> DATASET CONTENT
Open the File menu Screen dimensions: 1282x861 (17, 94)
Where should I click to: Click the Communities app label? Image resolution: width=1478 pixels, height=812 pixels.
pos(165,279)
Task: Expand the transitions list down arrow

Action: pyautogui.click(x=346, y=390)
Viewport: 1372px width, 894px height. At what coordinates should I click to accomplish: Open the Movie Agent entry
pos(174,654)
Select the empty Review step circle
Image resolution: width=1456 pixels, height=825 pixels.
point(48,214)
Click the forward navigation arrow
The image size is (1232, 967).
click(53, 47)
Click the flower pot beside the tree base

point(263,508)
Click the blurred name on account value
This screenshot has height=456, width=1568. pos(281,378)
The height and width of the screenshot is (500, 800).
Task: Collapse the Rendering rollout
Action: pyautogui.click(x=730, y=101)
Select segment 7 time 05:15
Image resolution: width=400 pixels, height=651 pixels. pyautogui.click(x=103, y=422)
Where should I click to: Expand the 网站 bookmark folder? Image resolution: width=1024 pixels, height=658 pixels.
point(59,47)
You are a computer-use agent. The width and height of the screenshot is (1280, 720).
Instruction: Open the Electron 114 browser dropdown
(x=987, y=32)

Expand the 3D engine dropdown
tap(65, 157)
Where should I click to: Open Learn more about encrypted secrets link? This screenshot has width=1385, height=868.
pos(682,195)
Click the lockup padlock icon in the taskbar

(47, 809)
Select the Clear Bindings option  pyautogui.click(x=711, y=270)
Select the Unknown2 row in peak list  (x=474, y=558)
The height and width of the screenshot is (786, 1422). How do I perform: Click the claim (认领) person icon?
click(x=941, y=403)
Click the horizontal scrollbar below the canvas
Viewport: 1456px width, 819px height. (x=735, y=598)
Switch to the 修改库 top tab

> STATED EXERCISE
Write out the rows word for word, from the line with "You are a computer-use" up to and including the final line of the rows.

> FULL ANSWER
You are a computer-use agent. The width and height of the screenshot is (1280, 720).
Instruction: Open the Electron 114 browser dropdown
(x=987, y=32)

Expand the 3D engine dropdown
tap(65, 157)
Where should I click to: Open Learn more about encrypted secrets link? This screenshot has width=1385, height=868.
pos(682,195)
Click the lockup padlock icon in the taskbar

(47, 809)
Select the Clear Bindings option  pyautogui.click(x=711, y=270)
Select the Unknown2 row in peak list  (x=474, y=558)
The height and width of the screenshot is (786, 1422). How do I perform: Click the claim (认领) person icon?
click(x=941, y=403)
Click the horizontal scrollbar below the canvas
Viewport: 1456px width, 819px height. (x=735, y=598)
Switch to the 修改库 top tab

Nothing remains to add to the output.